Data from estate agency chains Your Move and Reeds Rains shows the average first-time buyer deposit fell 10% year-on-year from £27,382 twelve months ago to £24,637 in May 2014. It was the fourth consecutive month in which the average first-time buyer deposit was below £25,000. 

One side-effect of falling deposits is that they are becoming cheaper as a proportion of wages. The average first-time buyer deposit represented 67% of a first-time buyer’s annual income in May, compared to 77% twelve months ago. But the average deposit is still equal to 8 months of the average first-time buyer salary (£37,000).

More lending to high LTV borrowers, supported by the Help to Buy scheme, has allowed the number of first-time buyers to grow over the last year. There were 23,400 first-time buyer sales in May 2014 – 3.5% higher than twelve months before.

The yearly improvement in first-time buyers came even as purchase prices increased. The average first-time buyer purchase price increased 7% year-on-year in May to £146,887, over £9,000 more than in May 2013, when the average purchase price stood at £137,561.

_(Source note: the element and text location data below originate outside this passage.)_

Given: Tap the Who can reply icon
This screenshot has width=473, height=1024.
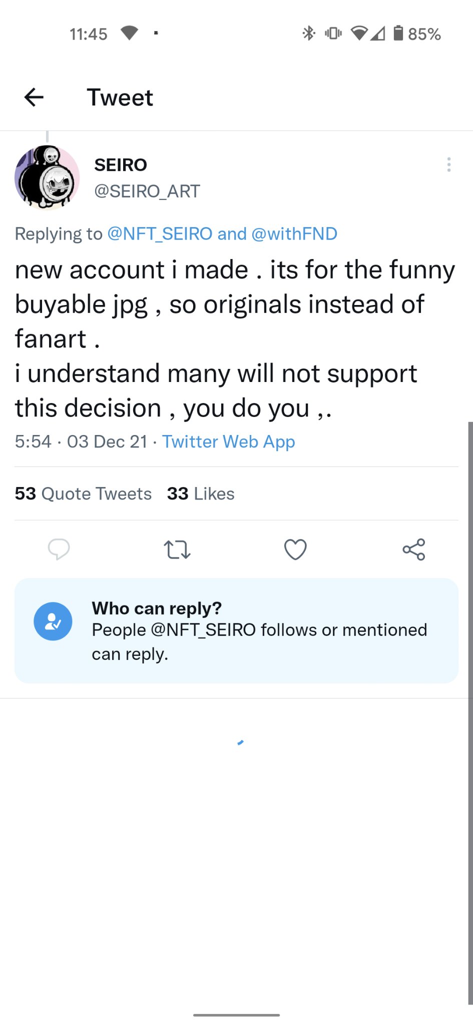Looking at the screenshot, I should pyautogui.click(x=53, y=622).
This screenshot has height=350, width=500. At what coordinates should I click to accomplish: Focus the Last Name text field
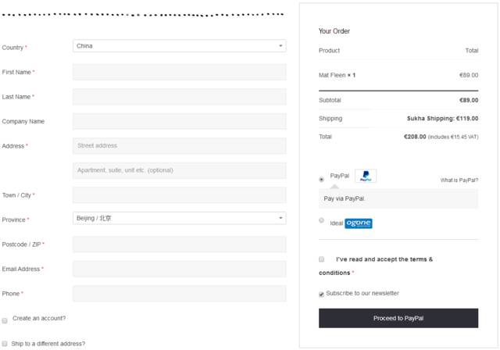(179, 97)
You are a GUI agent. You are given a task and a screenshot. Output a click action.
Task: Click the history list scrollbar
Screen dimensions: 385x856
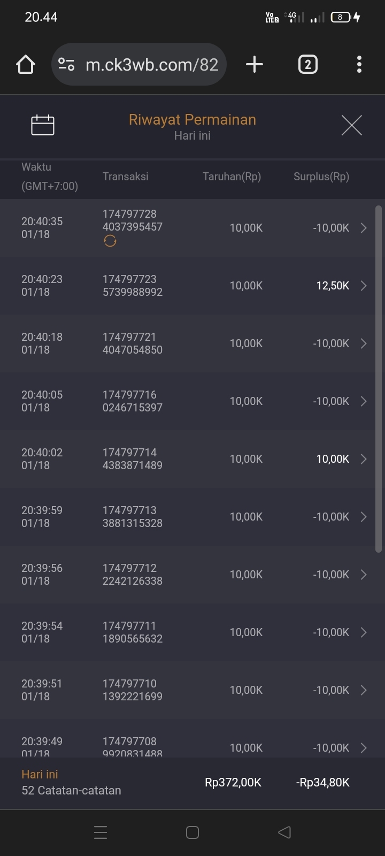pos(379,379)

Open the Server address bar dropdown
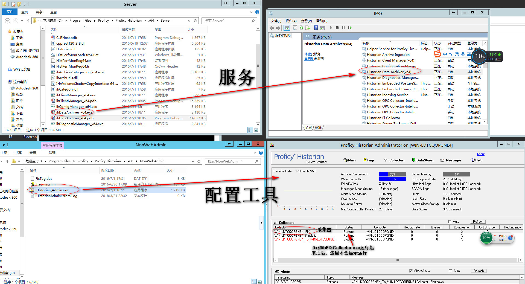pyautogui.click(x=189, y=21)
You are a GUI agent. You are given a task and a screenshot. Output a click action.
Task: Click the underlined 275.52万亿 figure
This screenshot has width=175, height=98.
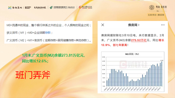pos(139,40)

David Brown, commercial director of LSL Property Services, said:

“Help to Buy has helped support the first-time buyer market over the past year. It has encouraged banks to extend more loans to lower equity borrowers, relieving some of the burden of saving for a larger deposit often out of their reach. Average first-time buyer deposits have got cheaper by nearly £3,000 as a result.

“Savings rates have been stuck at rock bottom for over five years, wages are only just beginning to show signs of growth, and the cost of living has been mounting all the while. Without Help to Buy, these stumbling blocks may have been too large for some prospective home-owners to overcome.

“It is imperative to let the scheme run its course. The property market is already weighted in favour of home-owners, who have benefitted from bricks and mortar price-growth. Punishing first-time buyers by pre-maturely cutting back Help to Buy would do more damage than good. To keep price-rises in check we need to upscale housing development and build more new homes offering wider choice and supply to buyers which will dampen any danger of high price rises.”

On a monthly basis, first-time buyer sales fell back 4.5% as lending volume slowed in the wake of the introduction of the stricter regulations.

The average LTV of a first-time buyer was 83.2% in May 2014, down 0.4 percentage points from 83.6% in April. Borrowers stretching their finances to buy their first-home, (often the borrowers with less of a deposit), are feeling the impact of the MMR regulations the most.

First-time buyer mortgage rates are also beginning to creep back up. The average first-time buyer mortgage rate was 4.09% in May 2014 compared to 4.05% in April and 3.99% in March. Lenders are starting to raise rates in the wake of growing economic confidence, and to slow the current rush for fixed-rate mortgages that has been stimulated by the recent discussions on an early base-rate rise.

The latest e.surv Mortgage Monitor showed house purchase approvals fell for the fourth consecutive month in May. But demand among first-time buyers remained strong. There were 9,670 loans to borrowers with a deposit worth 15% or less of the total value of their property in May 2014, 3% more than in April (9,375) and 40% higher than a year before (6,912).

David Brown, commercial director of LSL Property Services, said:

“There is a slowdown in lending as MMR is bedding down and banks and mortgage advisers get used to the new regulations. That is most likely a temporary blip but there may be some more permanent side-effects. The new rules demand more extensive affordability testing of first-time buyers, including stress testing against a potential base rate rise. Some of the bottom tier of first-time buyers may find they are no longer eligible to borrow. If Governor Carney chooses to exercise his new powers over to loan-to-income ratios, first-time buyers could be even more significantly affected. MMR encourages the individual investigation of each application but loan-to-income caps are far more simplistic, and could lead to a number of worthy first-time buyers missing out on a mortgage.”

There were four regions of the UK with higher than average first-time buyer property prices in the three months to May: London, the South East, the East of England and the South West.
In London, the average first-time buyer purchase price was £267,572 in the three months to May, over three times more than in Northern Ireland (£83,899).

London first-timers also paid the largest deposits, at £65,989 – typically 25% of the value of the property they were purchasing. It was more than double the size of the average deposit in the South East (£30,484), where deposits were typically 16% of the value of the property.

The North East was the cheapest region in terms of first-time buyer deposits, with an average first-time buyer deposit of £12,274 in the three months to May.